Everyone has a right to safe water and sanitation. Yet in Tanzania, just 25% of the population use safely managed sanitation services. It is vital that people undertake simple hygiene behaviours in their daily lives to keep themselves and others safe from illness. Yet many do not have the awareness, support, and facilities to do so. In schools, toilets and hand washing facilities are often unsafe, lack privacy, and are inaccessible leading to children falling sick and missing lessons. This particularly affects young girls. YoSSH increases access to safe sanitation and hygiene facilities for children in rural primary schools in Tanzania’s Dodoma and Morogoro regions. We work alongside local experts to construct gender-appropriate sanitation blocks and wider WASH facilities. Young people harness their energy and influence to empower pupils to become champions of good hygiene behaviours in their schools and communities. We work closely with young people’s clubs, communities, school management committees and others to ensure a sustained legacy of maintained and effective school sanitation facilities. We have supported young people to affect lasting change through our WASH programming in Tanzania since 2014. Between 2018 and 2020 alone, young WASH champions provided access to safe sanitation and hygiene facilities for 6722 children in rural schools through YoSSH, and drove a significant uptake in safe hygiene behaviours among 26,443 people living in ten communities.
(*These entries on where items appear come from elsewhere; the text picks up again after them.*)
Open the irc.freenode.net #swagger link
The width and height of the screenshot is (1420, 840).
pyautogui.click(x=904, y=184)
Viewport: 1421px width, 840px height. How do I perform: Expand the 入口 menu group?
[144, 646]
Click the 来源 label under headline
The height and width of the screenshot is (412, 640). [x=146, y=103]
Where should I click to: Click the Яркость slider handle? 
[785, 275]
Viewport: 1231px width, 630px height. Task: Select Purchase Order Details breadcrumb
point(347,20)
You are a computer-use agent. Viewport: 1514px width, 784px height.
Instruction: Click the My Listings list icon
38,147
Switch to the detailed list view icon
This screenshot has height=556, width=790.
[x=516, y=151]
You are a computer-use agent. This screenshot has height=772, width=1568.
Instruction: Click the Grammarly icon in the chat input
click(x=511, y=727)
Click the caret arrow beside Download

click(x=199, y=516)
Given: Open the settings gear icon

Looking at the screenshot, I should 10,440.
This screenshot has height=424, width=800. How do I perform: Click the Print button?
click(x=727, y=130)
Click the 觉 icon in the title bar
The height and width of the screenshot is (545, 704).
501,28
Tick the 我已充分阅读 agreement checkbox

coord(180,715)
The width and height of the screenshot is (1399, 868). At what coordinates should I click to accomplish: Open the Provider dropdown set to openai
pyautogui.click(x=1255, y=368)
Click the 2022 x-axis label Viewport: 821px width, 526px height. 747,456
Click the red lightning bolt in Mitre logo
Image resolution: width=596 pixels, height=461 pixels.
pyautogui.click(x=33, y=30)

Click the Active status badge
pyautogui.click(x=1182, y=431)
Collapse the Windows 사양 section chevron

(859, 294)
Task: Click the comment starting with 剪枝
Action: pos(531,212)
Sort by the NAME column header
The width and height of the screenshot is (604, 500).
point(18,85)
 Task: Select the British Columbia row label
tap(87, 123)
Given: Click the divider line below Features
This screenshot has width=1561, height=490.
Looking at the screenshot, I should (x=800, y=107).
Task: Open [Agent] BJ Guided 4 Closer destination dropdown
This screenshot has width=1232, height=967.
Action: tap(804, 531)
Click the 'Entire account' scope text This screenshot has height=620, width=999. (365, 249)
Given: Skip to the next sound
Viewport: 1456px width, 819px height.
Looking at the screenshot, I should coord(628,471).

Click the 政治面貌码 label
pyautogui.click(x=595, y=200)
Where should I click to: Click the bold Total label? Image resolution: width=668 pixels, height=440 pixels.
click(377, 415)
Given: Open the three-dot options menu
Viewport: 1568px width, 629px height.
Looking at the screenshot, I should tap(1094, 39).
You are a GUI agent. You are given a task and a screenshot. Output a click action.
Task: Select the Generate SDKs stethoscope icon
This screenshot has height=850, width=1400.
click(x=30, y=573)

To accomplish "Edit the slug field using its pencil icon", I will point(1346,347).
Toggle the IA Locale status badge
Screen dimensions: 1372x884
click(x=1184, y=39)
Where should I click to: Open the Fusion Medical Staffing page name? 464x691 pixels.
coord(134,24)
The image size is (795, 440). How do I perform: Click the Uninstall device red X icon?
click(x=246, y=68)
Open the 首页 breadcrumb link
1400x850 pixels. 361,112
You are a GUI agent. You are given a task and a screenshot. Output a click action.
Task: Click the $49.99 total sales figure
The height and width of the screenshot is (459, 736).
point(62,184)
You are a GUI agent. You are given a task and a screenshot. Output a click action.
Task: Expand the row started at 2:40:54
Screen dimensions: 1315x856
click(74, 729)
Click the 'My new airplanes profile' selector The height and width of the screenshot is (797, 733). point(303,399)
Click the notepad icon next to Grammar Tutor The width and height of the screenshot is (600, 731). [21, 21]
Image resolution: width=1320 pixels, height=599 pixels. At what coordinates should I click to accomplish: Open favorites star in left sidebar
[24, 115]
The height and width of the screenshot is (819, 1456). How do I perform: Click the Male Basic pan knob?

Among Tanzania’s population of 57 million, a high proportion of people are unaware of how important practicing hygiene behaviours such as handwashing is for tackling the spread of disease. The COVID-19 pandemic made the need for good hygiene more important than ever. Youth 4 Positive Hygiene Behaviours (Y4PHB) is a six-month intervention funded through UK Aid from the UK government that aims to equip and mobilise young people with the skills to inform and lead positive hygiene behaviour interventions in Tanzania. The project centres around the energetic WASH campaign #KijanaNiUsafi (translating as ‘youth is hygienic’), which began in November 2020 and is delivered across four regions - Morogoro, Dodoma, Iringa and Dar es Salaam. The project aims to see sustained practice of positive hygiene behaviours among 48,000 Tanzanian young people. 28 Youth Campaign Champions are delivering campaign messaging through social media, radio broadcasts, TV appearances and live events. 120 Youth Hygiene Influencers are working alongside a network of 2,400 Youth Hygiene Advocates to share information on positive WASH behaviours and practices with their peers and other members of their communities, helping them understand actions they can take towards improved hygiene practices.